Let $f^n(x)$ denote the nth composition of $f(x)=\dfrac{ax+b}{bx+a}$. Find an explicit expression for $f^n(x) $.
Insofar, I noticed on taking the first 3 compositions of $f(x)$, the terms from the binomial expansion of $(a+b)^n$ seem to pop up, but I can't find a precise pattern or a way of proving this assertion via induction;
$f^2(x)=\dfrac{(a^2+b^2)x+2ab}{2abx+(a^2+b^2)}$
$f^3(x)=\dfrac{(a^3+3ab^2)x+(3a^2b+b^3)}{(b^3+3a^2b)x+(a^3+3ab^2)}$
$f^4(x)=\dfrac{(a^4+b^4+6a^2b^2)x+(4a^2b+4ab^2)}{(4a^2b+4ab^2)x+(a^4+b^4+6a^2b^2)}$
The nth composition of $f(x)$ will have the form $f(x)=\dfrac{Ax+B}{Bx+A}$ where A and B will contain the binomial coefficients of $(a+b)^n$ but how can I compute $A$ and $B$ here?
$f^n(x)=\dfrac{A_n x+B_n}{B_n x+A_n},$then $f(f^n(x))=\dfrac{(aA_n+b B_n)x+aB_n+bA_n}{(aB_n+bA_n)x+aA_n+B_n}.$
$P_n=\left(\begin{matrix}A_n & B_n \\ B_n & A_n\end{matrix}\right),P_{n+1}=P_n\left(\begin{matrix}a & b \\ b & a\end{matrix}\right).$Thus $P_n=\left(\begin{matrix}a & b \\ b & a\end{matrix}\right)^n$.

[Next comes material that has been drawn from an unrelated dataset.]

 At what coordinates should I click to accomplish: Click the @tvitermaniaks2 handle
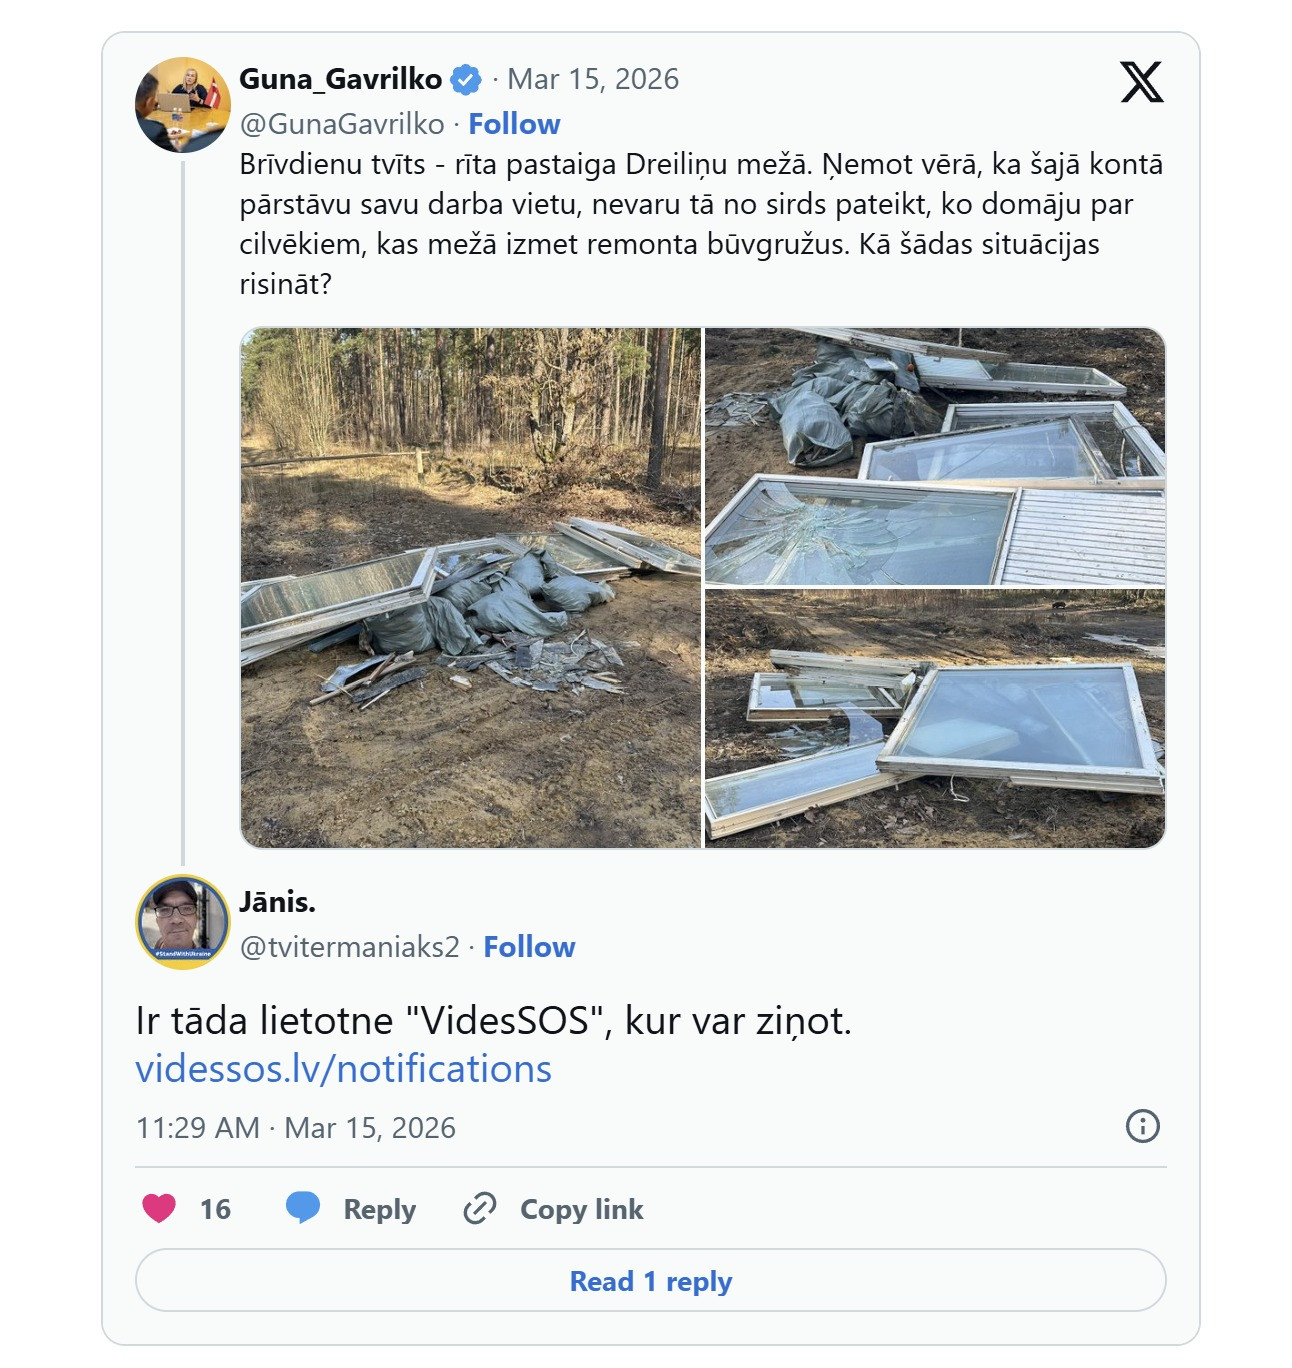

Consider $A=\left(\begin{matrix}a & b \\ b & a\end{matrix}\right)$. $|\lambda I-A|=(\lambda-a+b)(\lambda-a-b).\implies P^{-1}AP=\left(\begin{matrix}a-b & 0 \\ 0 & a+b\end{matrix}\right).$Here $P=\left(\begin{matrix}1 & 1 \\ -1 & 1\end{matrix}\right).$
Hence $P_n=A^n=P\left(\begin{matrix}(a-b)^n & 0 \\ 0 & (a+b)^n\end{matrix}\right)P^{-1}=\left(\begin{matrix}(a-b)^n/2+(a+b)^n/2 & -(a-b)^n/2+(a+b)^n/2 \\ -(a-b)^n/2+(a+b)^n/2 & (a-b)^n/2+(a+b)^n/2\end{matrix}\right).$